## [WHAT YOU SHOULD DO]
In the entries below, the lines from the one with "The image size is (1071, 580)." through the one with "The image size is (574, 359)." are to be copied exactly; both ends count.

## [DATASET ENTRIES]
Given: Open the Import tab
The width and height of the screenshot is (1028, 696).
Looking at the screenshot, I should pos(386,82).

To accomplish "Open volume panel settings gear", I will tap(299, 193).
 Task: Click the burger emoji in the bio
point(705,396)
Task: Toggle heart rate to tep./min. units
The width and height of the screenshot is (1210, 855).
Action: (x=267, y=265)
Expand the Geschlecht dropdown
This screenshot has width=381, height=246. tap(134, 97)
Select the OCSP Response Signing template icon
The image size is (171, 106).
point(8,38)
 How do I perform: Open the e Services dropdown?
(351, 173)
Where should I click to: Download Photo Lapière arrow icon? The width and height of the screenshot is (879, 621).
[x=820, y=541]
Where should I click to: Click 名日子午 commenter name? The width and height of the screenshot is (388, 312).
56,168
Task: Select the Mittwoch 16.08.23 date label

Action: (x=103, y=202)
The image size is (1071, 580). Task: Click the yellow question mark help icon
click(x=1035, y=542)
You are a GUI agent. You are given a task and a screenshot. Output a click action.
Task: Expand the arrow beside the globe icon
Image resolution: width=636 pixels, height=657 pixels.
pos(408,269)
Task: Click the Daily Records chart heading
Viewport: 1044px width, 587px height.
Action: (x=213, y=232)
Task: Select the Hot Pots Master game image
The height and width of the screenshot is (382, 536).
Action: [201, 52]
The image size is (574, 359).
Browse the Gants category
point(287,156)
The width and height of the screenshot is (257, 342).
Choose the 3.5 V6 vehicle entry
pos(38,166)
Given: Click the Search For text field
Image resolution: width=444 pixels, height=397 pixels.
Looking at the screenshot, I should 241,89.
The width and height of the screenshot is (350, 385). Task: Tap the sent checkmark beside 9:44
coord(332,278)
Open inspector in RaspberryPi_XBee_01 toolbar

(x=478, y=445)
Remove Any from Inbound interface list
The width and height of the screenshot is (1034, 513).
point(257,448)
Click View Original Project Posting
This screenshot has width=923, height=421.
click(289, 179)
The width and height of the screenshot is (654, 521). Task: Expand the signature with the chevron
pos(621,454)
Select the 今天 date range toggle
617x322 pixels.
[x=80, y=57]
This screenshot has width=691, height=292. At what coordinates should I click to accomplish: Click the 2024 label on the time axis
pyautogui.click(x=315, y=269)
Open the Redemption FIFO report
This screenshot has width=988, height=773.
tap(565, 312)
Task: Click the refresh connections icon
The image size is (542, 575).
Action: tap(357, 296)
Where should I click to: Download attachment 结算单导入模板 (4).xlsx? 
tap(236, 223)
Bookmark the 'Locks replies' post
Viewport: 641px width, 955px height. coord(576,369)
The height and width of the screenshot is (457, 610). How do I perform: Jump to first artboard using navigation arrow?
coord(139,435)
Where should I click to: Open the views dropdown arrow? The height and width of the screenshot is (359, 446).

## [RESPONSE FOR THIS EXERCISE]
The image size is (1071, 580). Task: Click the yellow question mark help icon
click(x=1035, y=542)
You are a GUI agent. You are given a task and a screenshot. Output a click action.
Task: Expand the arrow beside the globe icon
Image resolution: width=636 pixels, height=657 pixels.
pos(408,269)
Task: Click the Daily Records chart heading
Viewport: 1044px width, 587px height.
Action: (x=213, y=232)
Task: Select the Hot Pots Master game image
The height and width of the screenshot is (382, 536).
Action: [201, 52]
The image size is (574, 359).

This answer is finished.